__Task brief__: Revise the items from the line with "This screenshot has width=244, height=124." up to and including the final line of the items, replacing "Guides" with "Settings" and leaving everything else unchanged. Omit the pictures from your answer.

__Word and item position data__:
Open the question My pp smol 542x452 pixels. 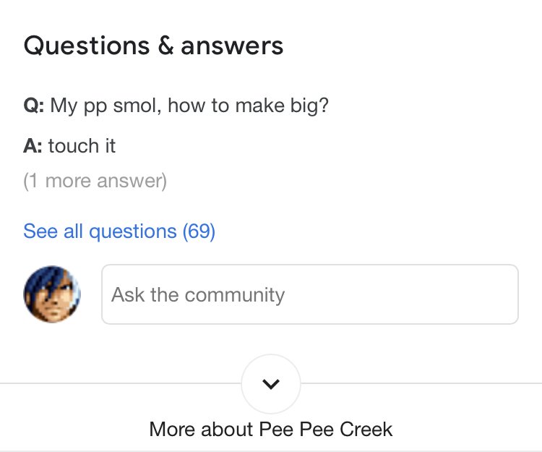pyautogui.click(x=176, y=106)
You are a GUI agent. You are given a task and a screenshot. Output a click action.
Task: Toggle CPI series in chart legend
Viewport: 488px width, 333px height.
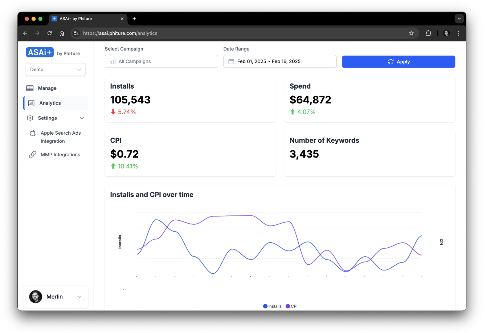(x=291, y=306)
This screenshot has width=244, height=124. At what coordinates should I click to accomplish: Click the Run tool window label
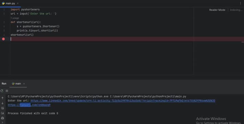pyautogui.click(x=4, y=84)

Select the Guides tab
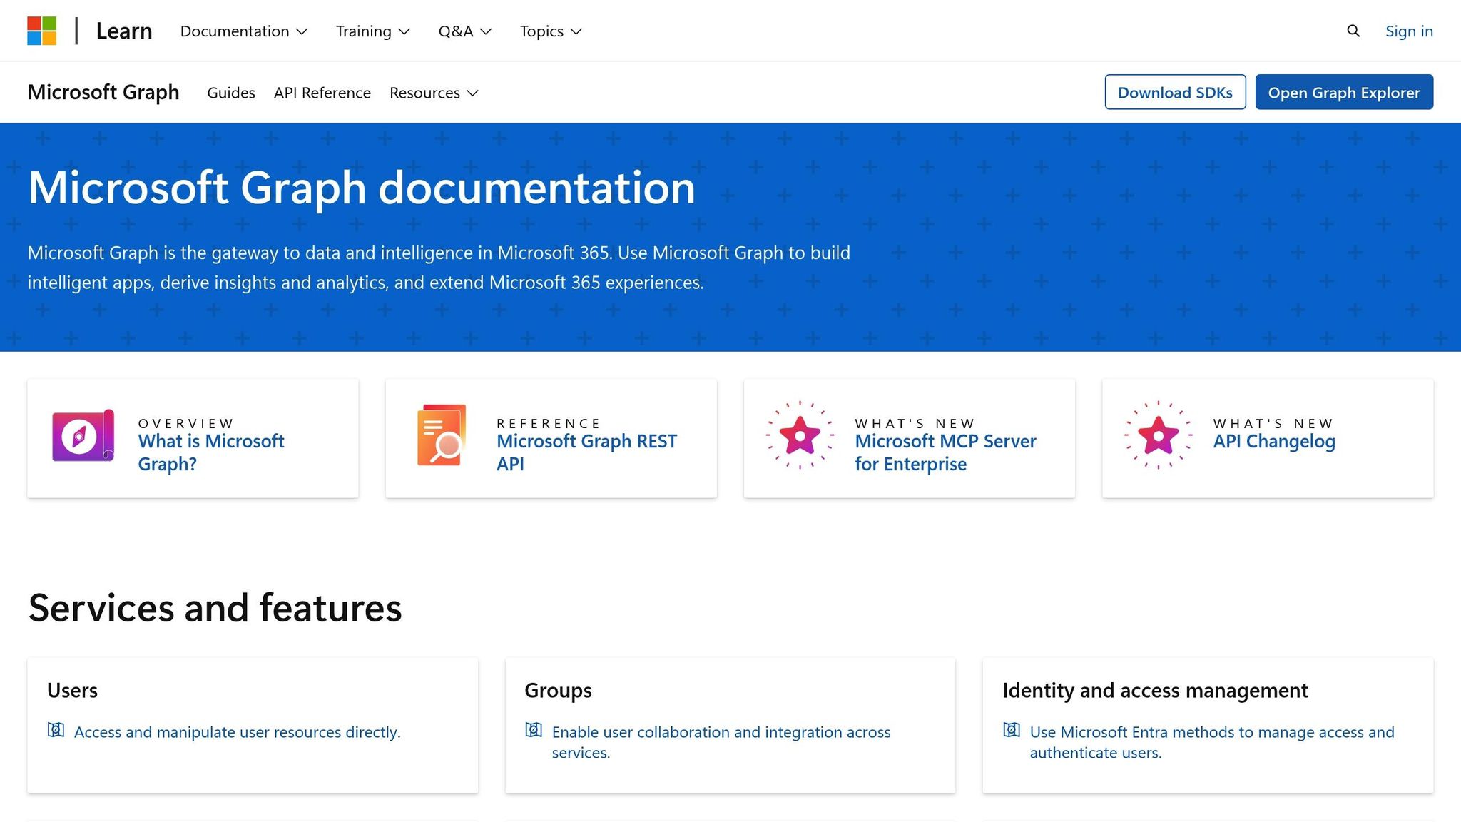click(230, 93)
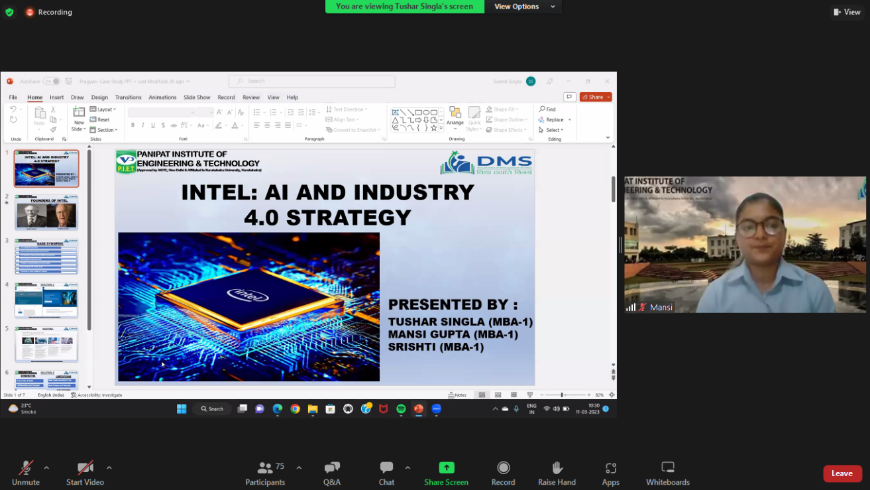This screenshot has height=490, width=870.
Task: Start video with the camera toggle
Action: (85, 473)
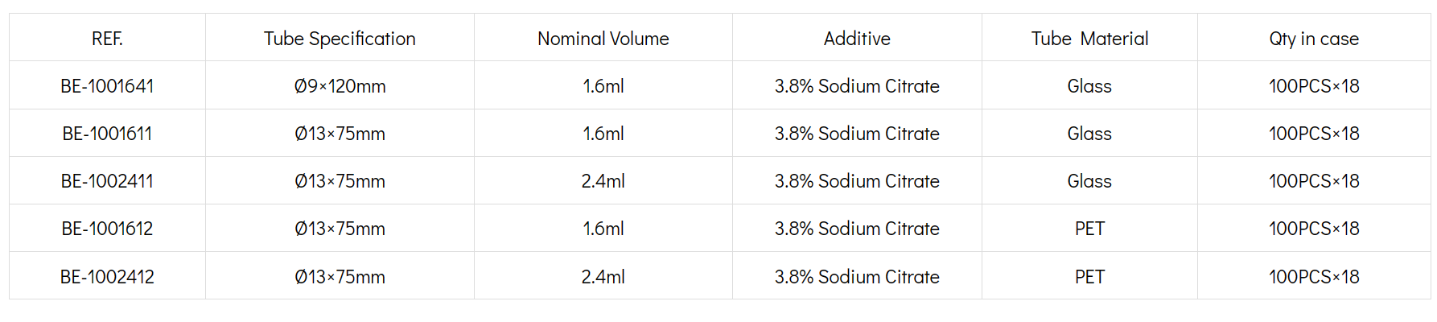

__Answer for the task__:
This screenshot has width=244, height=124. At what coordinates should I click to accomplish: Click the Run tool window label
pyautogui.click(x=4, y=84)

Select the Settings tab
click(230, 93)
This screenshot has height=490, width=870.
Task: Start video with the camera toggle
Action: (85, 473)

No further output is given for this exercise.